Type II Helper Response: Unlike the Type I response, helminth infections induce a Type II helper response.
Cytokine Release:
- IL-4 and IL-25: Drive the Type II helper response.
- TGF-β and IL-10: Block the release of IL-12 from APCs (macrophages and dendritic cells), preventing a Type I response.
Effector Cells and Cytokines:
- IL-4, IL-9, and IL-3: Increase the number and activity of mast cells and basophils.
- IL-5: Drives the production of eosinophils.
- IL-13 and IL-4: Activate B cell class switching to produce immunoglobulin E (IgE) and IgG1 and IgG4.
Outcome: Predominantly Type II helper cells (Th2) and their associated cytokines mediate the immune response, leading to the activation of various effector cells tailored to combat helminth infections.
Protist:
- TH1 response (IFNy)
- Inflammatory
- IL12, INF
- Activated macrophages oxidative burst
- NK cells
Antibody response mainly:
- IgG2
- IgG3
Helminths
- TH2 response (IL4)
- IL-10 and TGFßb limit acute inflammation via macrophages
- Rather Basophil and Eosinophil activation
Antibody response mainly:
- IgG1 (mouse)
- IgG4 (man)
- IgE
IgE structure
- Structure is similar to Ig G
- Has 4 constant region domains.Heavy chain
- Mol. Wt. 1,90,000
- Half life: 2 days
- Heat labile (inactivated at 56°C in 1 hour)
- Normal serum concentration 0.3 ug/ml
- Mostly present extra cellularly
- Does not cross placenta
What role does IgE play in the immune response to helminth infections?
IgE Production: During helminth infections, interleukins IL-4 and IL-13 drive B cell class switching to produce IgE.
Binding to Mast Cells and Basophils: IgE binds to high-affinity FcεRI receptors on the surface of mast cells and basophils.
Antigen Recognition: When IgE bound to these cells recognizes helminth antigens, it triggers degranulation.
Degranulation: Release of histamines, proteases, and other inflammatory mediators.
Histamines: Increase vascular permeability and smooth muscle contraction, aiding in expulsion of helminths.
Proteases: Damage the surface of the helminths.

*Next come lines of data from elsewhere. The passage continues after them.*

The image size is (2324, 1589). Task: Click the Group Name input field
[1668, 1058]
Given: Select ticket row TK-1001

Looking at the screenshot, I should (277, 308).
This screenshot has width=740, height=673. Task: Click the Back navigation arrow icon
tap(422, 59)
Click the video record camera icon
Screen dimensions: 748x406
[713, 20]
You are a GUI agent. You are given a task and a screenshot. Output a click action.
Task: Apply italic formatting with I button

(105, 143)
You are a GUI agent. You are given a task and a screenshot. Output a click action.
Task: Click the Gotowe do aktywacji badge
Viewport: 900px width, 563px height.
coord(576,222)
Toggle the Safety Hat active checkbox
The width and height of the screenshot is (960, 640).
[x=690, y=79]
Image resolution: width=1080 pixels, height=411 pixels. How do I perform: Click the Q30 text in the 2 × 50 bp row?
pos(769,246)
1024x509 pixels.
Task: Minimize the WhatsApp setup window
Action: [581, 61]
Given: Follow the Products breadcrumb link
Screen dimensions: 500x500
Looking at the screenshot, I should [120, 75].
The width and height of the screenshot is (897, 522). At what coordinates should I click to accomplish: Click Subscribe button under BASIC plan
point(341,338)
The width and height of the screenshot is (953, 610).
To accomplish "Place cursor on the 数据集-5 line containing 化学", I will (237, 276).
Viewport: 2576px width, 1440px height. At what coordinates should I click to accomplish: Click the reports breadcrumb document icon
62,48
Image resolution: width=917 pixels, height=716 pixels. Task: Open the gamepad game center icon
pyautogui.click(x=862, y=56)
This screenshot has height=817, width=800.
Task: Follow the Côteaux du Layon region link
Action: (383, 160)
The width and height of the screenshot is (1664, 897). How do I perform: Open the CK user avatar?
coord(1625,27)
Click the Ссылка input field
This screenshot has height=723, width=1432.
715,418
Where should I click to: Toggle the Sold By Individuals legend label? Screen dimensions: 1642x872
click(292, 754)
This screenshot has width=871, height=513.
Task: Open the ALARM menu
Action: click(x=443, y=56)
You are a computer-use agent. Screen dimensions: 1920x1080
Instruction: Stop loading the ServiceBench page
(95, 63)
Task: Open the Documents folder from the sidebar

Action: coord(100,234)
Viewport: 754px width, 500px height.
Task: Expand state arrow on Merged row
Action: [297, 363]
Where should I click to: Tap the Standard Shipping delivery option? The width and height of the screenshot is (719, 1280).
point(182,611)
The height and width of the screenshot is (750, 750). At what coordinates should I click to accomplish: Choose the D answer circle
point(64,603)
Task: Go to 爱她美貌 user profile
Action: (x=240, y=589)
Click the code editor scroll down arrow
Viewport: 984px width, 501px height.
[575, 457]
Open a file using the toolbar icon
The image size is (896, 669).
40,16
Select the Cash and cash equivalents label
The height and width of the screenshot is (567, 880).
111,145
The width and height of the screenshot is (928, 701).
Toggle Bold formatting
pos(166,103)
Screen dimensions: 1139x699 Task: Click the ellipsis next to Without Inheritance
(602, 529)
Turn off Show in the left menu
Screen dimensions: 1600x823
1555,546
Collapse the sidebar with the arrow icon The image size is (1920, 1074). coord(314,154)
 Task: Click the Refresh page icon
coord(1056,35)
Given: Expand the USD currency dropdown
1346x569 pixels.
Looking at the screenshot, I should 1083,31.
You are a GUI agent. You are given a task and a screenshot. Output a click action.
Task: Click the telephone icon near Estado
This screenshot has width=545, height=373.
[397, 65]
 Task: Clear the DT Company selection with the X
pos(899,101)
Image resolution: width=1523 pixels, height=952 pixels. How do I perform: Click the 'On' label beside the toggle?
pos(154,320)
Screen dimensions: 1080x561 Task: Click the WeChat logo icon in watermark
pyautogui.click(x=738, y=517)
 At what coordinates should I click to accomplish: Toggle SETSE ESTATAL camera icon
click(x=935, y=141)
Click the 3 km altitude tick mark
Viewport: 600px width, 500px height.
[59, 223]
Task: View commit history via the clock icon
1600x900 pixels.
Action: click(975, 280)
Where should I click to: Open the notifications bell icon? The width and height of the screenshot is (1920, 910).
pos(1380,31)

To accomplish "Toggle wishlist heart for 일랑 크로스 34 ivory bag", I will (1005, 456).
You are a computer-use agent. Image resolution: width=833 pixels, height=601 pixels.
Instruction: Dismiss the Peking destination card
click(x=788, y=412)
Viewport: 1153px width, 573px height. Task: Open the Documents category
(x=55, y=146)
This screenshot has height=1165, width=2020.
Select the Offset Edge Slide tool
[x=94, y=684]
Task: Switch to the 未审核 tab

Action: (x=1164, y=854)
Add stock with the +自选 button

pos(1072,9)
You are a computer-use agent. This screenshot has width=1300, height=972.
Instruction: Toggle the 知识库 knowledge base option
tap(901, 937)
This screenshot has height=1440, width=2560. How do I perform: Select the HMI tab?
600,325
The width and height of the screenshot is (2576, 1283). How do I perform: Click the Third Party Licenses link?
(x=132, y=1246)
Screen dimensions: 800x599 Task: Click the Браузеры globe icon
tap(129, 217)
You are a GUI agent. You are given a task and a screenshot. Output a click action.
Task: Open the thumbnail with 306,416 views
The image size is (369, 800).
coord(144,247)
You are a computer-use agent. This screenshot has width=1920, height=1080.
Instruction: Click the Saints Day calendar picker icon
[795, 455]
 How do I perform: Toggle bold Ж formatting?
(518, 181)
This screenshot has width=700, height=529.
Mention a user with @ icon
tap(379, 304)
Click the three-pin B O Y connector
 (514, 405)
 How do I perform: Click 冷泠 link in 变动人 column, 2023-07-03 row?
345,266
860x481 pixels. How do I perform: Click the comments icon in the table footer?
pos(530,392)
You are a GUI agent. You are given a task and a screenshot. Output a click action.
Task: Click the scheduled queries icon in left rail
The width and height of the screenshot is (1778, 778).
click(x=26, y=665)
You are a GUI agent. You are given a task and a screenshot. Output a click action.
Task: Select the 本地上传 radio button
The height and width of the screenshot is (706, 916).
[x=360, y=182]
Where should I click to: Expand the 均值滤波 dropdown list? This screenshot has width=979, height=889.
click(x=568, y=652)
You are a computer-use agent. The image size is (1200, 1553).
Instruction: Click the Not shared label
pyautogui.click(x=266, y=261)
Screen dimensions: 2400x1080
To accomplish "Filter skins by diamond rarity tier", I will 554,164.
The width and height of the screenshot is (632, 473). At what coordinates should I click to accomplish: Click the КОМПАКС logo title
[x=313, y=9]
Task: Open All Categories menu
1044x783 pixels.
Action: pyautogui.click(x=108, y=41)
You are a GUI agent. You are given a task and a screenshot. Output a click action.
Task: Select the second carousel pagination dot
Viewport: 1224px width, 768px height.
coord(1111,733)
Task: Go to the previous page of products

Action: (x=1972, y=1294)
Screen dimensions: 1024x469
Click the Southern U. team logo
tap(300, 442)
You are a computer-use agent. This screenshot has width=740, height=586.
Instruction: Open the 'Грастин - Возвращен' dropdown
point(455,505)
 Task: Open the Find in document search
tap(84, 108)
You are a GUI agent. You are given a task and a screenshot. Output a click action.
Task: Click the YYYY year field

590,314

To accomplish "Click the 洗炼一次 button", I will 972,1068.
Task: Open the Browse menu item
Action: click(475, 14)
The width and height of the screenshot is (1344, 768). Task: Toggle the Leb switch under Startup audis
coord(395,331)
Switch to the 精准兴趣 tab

Eosinophil Recruitment and Activation: IgE also aids in the recruitment and activation of eosinophils.
Role of FcεRII
Role of FcεRII (CD23): FcεRII, a low-affinity IgE receptor, is found on B cells, monocytes, and other immune cells.
Regulation of IgE Levels: FcεRII helps regulate the levels of IgE in the body, preventing excessive immune responses.
Antigen Presentation: FcεRII can facilitate the presentation of helminth antigens to T cells, enhancing the adaptive immune response.
IgE Transport: FcεRII assists in the transport and distribution of IgE throughout the immune system.